> Seçilmiş Metin

------------------------------------

İsm-i tafdil; bir vasfın, bir hususun bir varlıkta diğer bir varlıktan daha fazla olduğunu ifade eder. İsm-i tafdil اَفْضَلُ veznindendir. İsm-i tafdilin sıfat-ı müşebbeheden farkı; renk, şekil, uzuv noksanlığı ifade etmemesidir. Müennesi فُعْلَى veznindedir.
İsm-i tafdilden önce gelen isme “mufaddal”, sonra gelen isme “mufaddalun aleyh’’ denir. Mufaddal ve mufaddalun aleyhi bazen açıkça cümlede göremeyebiliriz. Bu durumda mufaddal ve mufaddalun aleyh cümlenin gelişinden anlaşılır.
خَيْرٌ ve شَرٌّ kelimeleri Kur’an-ı Kerim’de umumiyetle ism-i tafdil manasında gelmiştir. Bunların asılları اَخْيَرُ ve اَشْرَرُ veznindedir. Çok kullanıldıklarından dolayı Arap dilbilgisinde bu şekilde gelmektedir. İsm-i tafdilin geliş şekilleri:
1. ال ’sız مِنْ ’li gelir. مِنْ hazf edilebilir. Karşılaştırma içindir. “Daha” manası verir. Müfred müzekker olmalıdır.
2. ال ’lı gelir. “En” manası verir. Kıyaslama (üstünlük) ifade eder. Mutabakat
olmalıdır (yani bir önceki kelimeye uymalıdır).
3. Marifeye muzâf olur. “En” manası verir. Kıyaslama (üstünlük) ifade eder. Mutabakat olabilir (yani bir önceki kelimeye uymalıdır) veya müfred müzekker olabilir.
4. Nekreye muzâf olur. “En” manası verir. Kıyaslama (üstünlük) ifade eder. Müfred müzekker olmalıdır. (Arapça Dilbilgisi Ayetlerle Nahiv Bilgisi)
تَنْتَهُوا fiili, sülâsî mücerrede iki harf ilave edilerek mezid yapılan fiillerdendir. Fiil iftiâl babındadır. Sülâsîsi نهي ’dir.
İftiâl babı fiile mutavaat (dönüşlülük), ittihaz (edinmek, bir şeyi kendisi için yapmak), müşareket (ortaklık), izhar (göstermek), ihtiyar (seçmek), talep ve çaba göstermek manaları katar. İfteale kalıbı hem soyut hem somut anlamlı fiiller için kullanılır.
وَاِنْ تَعُودُوا نَعُدْۚ
وَ atıf harfidir. اِنْ iki muzari fiili cezm eden şart harfidir. تَعُودُوا şart fiili ن ’un hazfıyla meczum muzari fiildir. Zamir olan çoğul و ’ı fail olup mahallen merfûdur.
Şartın cevabı نَعُدْ ‘dur. نَعُدْ sükun üzere meczum muzari fiildir. Faili müstetir olup takdiri نحن ’dur.

------------------------------------

> Veri Alıntısı
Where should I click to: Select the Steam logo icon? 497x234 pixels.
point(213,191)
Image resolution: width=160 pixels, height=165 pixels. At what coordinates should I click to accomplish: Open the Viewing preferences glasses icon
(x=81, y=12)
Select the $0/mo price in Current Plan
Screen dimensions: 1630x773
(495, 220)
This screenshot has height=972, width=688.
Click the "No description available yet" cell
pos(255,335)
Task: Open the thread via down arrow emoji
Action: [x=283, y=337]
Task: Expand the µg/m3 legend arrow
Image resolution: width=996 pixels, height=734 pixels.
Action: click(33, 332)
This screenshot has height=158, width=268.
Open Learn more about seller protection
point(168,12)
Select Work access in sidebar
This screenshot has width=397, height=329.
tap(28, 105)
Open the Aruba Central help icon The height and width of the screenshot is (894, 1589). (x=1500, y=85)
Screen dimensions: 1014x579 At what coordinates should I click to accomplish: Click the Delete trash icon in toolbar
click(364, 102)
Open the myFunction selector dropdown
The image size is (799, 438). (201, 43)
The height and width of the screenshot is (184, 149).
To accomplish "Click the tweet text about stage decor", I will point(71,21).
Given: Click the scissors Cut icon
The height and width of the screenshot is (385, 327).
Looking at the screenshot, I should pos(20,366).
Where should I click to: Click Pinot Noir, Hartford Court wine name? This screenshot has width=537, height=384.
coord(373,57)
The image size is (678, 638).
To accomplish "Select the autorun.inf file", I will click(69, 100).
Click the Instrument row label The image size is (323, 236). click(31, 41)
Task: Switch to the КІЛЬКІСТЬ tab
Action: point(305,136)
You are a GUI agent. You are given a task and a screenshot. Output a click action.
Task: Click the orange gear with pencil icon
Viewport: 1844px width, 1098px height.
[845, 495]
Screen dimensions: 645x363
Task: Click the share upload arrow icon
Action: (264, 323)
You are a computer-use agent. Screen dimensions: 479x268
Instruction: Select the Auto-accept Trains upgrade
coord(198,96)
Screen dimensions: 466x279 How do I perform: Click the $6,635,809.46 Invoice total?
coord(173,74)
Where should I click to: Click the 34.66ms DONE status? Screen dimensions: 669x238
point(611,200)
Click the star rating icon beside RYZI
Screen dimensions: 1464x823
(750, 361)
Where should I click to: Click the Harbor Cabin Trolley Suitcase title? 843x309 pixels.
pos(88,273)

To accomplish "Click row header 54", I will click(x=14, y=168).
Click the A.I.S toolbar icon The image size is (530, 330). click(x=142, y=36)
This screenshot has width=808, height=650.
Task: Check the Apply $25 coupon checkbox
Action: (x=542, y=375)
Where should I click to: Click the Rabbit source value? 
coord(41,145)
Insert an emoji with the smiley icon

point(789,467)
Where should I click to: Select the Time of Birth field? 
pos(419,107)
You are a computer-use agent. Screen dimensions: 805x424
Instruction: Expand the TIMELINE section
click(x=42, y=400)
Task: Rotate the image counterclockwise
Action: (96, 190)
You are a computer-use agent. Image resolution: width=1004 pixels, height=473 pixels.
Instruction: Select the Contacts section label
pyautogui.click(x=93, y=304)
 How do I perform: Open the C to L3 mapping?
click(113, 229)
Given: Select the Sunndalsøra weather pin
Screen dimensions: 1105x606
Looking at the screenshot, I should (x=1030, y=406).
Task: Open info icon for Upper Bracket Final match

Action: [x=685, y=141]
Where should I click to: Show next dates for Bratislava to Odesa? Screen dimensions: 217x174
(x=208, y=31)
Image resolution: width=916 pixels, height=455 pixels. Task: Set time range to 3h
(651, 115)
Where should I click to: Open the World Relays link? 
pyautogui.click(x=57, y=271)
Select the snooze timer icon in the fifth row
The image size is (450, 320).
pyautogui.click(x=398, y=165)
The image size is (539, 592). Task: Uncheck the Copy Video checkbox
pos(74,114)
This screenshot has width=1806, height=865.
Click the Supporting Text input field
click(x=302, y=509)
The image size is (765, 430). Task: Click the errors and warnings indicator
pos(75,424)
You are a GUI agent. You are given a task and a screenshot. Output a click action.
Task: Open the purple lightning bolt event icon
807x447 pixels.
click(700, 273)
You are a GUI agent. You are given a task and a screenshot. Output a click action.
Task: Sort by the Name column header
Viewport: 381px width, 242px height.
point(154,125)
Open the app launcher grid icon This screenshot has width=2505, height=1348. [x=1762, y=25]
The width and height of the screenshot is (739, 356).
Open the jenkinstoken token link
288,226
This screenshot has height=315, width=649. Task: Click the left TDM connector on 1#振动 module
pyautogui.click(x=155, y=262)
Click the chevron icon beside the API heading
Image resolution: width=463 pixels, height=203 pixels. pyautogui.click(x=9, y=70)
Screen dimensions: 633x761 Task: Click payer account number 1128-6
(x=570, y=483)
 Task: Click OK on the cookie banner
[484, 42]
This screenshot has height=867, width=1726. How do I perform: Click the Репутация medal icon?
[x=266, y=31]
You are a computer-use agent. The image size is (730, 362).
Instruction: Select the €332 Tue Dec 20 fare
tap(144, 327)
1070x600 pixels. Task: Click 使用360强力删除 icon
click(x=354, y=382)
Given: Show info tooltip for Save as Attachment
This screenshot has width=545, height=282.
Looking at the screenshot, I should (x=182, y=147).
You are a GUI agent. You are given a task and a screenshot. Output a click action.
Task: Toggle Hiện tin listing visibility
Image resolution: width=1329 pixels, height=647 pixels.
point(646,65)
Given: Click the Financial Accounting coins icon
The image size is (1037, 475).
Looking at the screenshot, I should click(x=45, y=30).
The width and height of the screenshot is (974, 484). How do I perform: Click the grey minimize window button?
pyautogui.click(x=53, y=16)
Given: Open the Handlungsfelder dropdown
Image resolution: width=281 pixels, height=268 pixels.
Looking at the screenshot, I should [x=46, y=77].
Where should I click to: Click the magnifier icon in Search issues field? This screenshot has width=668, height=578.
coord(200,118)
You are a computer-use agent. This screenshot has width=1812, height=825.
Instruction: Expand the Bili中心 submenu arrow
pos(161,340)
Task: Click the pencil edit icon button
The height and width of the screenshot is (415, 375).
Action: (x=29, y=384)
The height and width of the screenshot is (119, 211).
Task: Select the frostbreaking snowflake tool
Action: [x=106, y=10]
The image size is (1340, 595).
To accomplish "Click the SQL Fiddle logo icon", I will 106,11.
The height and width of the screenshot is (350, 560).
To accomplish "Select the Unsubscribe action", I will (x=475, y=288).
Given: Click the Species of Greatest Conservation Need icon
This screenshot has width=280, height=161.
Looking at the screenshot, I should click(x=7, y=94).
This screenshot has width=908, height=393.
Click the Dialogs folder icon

------------------------------------

> Alıştırma Seti
1) Seçilmiş metne göre iftiâl babının fiile kattığı anlamlardan, yanında parantez içinde Türkçe karşılığı verilenleri sıralayın.
2) Lütfen Veri Alıntısı bölümündeki satırlarda "Given: Click the scissors Cut icon" geçen satırdan "pos(419,107)" geçen satıra kadar her şeyi aynen yeniden yazın.

> Görev Sonuçları
1)
- mutavaat (dönüşlülük)
- ittihaz (edinmek, bir şeyi kendisi için yapmak)
- müşareket (ortaklık)
- izhar (göstermek)
- ihtiyar (seçmek)

2)
Given: Click the scissors Cut icon
The height and width of the screenshot is (385, 327).
Looking at the screenshot, I should pos(20,366).
Where should I click to: Click Pinot Noir, Hartford Court wine name? This screenshot has width=537, height=384.
coord(373,57)
The image size is (678, 638).
To accomplish "Select the autorun.inf file", I will click(69, 100).
Click the Instrument row label The image size is (323, 236). click(31, 41)
Task: Switch to the КІЛЬКІСТЬ tab
Action: point(305,136)
You are a GUI agent. You are given a task and a screenshot. Output a click action.
Task: Click the orange gear with pencil icon
Viewport: 1844px width, 1098px height.
[845, 495]
Screen dimensions: 645x363
Task: Click the share upload arrow icon
Action: (264, 323)
You are a computer-use agent. Screen dimensions: 479x268
Instruction: Select the Auto-accept Trains upgrade
coord(198,96)
Screen dimensions: 466x279 How do I perform: Click the $6,635,809.46 Invoice total?
coord(173,74)
Where should I click to: Click the 34.66ms DONE status? Screen dimensions: 669x238
point(611,200)
Click the star rating icon beside RYZI
Screen dimensions: 1464x823
(750, 361)
Where should I click to: Click the Harbor Cabin Trolley Suitcase title? 843x309 pixels.
pos(88,273)

To accomplish "Click row header 54", I will click(x=14, y=168).
Click the A.I.S toolbar icon The image size is (530, 330). click(x=142, y=36)
This screenshot has width=808, height=650.
Task: Check the Apply $25 coupon checkbox
Action: (x=542, y=375)
Where should I click to: Click the Rabbit source value? 
coord(41,145)
Insert an emoji with the smiley icon

point(789,467)
Where should I click to: Select the Time of Birth field? 
pos(419,107)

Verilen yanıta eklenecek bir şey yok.